In one embodiment, the user interface 60 may be provided on a predetermined portion
of the inside or outside of the cabinet 10. In an embodiment, the user interface 60
may be provided on an internal or external surface of the door 14. User interface
60 may allow the user to select one of at least two courses (alternatively referred
to as a cycle or mode) of treating laundry. User interface 60 may include a course
selecting part 64 for selecting a course and a displaying part 62 for displaying information
about a selected course. In some embodiments, the course selecting part 64 may be
provided in various forms, such as a button-type, rotary type, touchpad type, and/or
other types of interfaces.
[0038] The course selecting part 64 may allow a user to select from between at least two
courses, such as a first course and a second course, capable of supplying steam to
the accommodating space 12. The lengths of time for supplying steam can be different
in the first and second courses. In addition, the pattern of water supply to the steam
generator to generate steam during the first and second courses may be different from
each other and may be preset. The water supply patterns can include an initial water
supply pattern and/or a subsequent water supply pattern. For example, the first and
second courses may be preset to both different initial and subsequent water supply
patterns.
[0039] The water supply pattern of the first course can be different from that of the second
course because steam supplying time can vary based on the selected course. For example,
the first course can be preset to accommodate a larger load of laundry than the second
course. In such an exemplary embodiment, the steam supplying time of the first course
can be preset to between approximately 8 to 10 minutes or more, and the steam supplying
time of the second course can be preset to between approximately 4 to 8 minutes.

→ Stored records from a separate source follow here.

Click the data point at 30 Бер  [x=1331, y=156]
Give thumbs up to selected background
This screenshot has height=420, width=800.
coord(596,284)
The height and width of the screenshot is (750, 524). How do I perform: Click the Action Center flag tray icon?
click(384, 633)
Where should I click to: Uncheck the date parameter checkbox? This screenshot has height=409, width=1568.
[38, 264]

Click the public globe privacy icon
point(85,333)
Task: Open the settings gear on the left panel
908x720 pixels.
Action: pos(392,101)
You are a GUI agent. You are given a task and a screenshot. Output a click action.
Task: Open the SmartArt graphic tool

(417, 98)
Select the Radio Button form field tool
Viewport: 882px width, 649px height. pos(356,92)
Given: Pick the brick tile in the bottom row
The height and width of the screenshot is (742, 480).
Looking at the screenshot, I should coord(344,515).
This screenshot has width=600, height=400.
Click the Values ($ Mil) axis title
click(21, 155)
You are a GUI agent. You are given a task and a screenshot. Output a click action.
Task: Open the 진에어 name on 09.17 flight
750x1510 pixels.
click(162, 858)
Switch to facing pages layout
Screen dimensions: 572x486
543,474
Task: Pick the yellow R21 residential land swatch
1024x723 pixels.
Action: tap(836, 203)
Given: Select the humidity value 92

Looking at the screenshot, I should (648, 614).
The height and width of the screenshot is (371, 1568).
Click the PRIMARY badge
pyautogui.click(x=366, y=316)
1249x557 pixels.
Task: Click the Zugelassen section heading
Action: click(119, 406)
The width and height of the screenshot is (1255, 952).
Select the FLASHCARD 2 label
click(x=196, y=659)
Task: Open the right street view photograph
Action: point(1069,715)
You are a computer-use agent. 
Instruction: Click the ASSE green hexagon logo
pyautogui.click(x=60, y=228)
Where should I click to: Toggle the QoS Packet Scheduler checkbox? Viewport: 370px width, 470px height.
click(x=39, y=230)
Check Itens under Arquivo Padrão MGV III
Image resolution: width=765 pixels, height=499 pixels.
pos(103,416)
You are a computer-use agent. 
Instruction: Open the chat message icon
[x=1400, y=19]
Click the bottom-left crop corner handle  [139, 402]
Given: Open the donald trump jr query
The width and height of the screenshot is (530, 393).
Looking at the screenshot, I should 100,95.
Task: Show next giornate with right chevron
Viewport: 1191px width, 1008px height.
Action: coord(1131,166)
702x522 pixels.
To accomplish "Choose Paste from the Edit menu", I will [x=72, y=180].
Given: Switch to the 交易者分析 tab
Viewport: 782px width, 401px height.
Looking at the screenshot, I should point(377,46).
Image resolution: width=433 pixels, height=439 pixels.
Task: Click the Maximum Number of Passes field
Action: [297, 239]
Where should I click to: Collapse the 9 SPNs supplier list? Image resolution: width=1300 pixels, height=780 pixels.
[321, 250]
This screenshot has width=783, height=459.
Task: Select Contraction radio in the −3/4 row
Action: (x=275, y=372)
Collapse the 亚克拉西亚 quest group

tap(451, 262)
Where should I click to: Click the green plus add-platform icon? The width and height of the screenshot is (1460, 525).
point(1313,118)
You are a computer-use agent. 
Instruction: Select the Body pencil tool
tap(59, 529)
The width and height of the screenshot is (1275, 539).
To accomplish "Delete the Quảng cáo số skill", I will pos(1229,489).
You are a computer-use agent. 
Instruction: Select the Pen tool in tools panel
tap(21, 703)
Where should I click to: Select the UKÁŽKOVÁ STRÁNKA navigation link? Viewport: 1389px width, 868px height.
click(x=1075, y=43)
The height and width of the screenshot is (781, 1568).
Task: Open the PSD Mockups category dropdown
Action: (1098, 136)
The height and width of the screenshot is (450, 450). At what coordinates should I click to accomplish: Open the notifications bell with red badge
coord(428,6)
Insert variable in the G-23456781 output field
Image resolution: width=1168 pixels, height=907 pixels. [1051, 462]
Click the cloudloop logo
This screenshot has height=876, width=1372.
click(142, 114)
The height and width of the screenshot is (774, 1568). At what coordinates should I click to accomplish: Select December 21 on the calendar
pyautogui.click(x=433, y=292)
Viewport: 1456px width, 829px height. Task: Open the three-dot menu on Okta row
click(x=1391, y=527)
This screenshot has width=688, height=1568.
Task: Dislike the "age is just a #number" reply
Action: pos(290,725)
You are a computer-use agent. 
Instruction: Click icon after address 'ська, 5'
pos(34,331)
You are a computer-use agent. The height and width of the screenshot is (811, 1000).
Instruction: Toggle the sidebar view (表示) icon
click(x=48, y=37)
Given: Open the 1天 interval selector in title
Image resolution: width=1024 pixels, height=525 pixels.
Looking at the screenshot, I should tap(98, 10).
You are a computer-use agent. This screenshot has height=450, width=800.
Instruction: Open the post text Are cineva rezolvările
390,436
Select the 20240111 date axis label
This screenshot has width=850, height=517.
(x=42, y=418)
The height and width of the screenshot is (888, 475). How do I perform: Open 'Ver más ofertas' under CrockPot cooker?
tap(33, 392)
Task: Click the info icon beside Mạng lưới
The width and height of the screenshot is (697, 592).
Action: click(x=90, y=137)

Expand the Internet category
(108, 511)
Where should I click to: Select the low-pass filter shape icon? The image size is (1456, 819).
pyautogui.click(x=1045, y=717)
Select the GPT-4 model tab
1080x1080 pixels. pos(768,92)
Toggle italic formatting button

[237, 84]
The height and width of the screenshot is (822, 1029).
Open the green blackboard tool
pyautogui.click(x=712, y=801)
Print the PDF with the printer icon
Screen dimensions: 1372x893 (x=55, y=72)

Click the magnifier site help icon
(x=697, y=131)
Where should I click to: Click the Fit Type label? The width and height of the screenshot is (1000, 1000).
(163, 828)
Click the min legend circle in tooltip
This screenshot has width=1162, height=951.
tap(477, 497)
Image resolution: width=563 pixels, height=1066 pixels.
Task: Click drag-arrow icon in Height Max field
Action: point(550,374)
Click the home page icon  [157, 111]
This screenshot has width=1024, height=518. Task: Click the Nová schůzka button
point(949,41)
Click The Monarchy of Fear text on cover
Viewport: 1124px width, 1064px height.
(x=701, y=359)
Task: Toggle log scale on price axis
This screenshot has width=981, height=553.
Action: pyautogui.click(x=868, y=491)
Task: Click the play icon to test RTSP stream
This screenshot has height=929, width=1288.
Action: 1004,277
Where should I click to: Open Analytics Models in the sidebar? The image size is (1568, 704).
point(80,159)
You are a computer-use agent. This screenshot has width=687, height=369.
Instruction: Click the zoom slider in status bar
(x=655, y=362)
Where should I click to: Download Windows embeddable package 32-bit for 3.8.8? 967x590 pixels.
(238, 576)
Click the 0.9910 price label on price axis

Of
note, the steam supplying time periods provided are exemplary and other time values
can be used.
[0040] By way of example, when steam is supplied to the accommodating space 12 according
to either the first or the second courses, water may be initially supplied to the
steam generator 30 according to a predefined initial water supply pattern, and heated
to generate steam. The initial amount of water supplied to the steam generator 30
may be an important factor in determining the performance of the selected course of
the cloth treating machine 100. For example, if the initial pattern of water supply
supplies a substantially large amount of water when the load of laundry 1 may be relatively
small, too much time may be taken to heat the water and supply steam to the laundry
1 in the accommodating space 12. On the other hand, if the initial pattern of water
supply supplies a substantially small amount of water when the load of laundry 1 in
the accommodating space 12 is relatively large, additional water may be needed to
be re-supply the steam generator after its first steam generation cycle, in order
to achieve satisfactory performance of the cloth treating apparatus.
[0041] When the initial amount of water supplied is insufficient for the load of laundry
1 in the accommodating space 12, according to any selected course, the controller
can determine whether water should be re-supplied to the steam generator in the middle
of the steam generating operation. It is preferable to re-supply the water in small
amounts for subsequent steam operations. The water may be re-supplied at frequent
intervals and in small amounts. Advantageously, this can prevent a large amount of
water being supplied during any subsequent water supplying step. Supplying a large
amount of water in a subsequent water supply step can result in a substantially larger
amount of time being wasted to re-supply the water and to generate steam.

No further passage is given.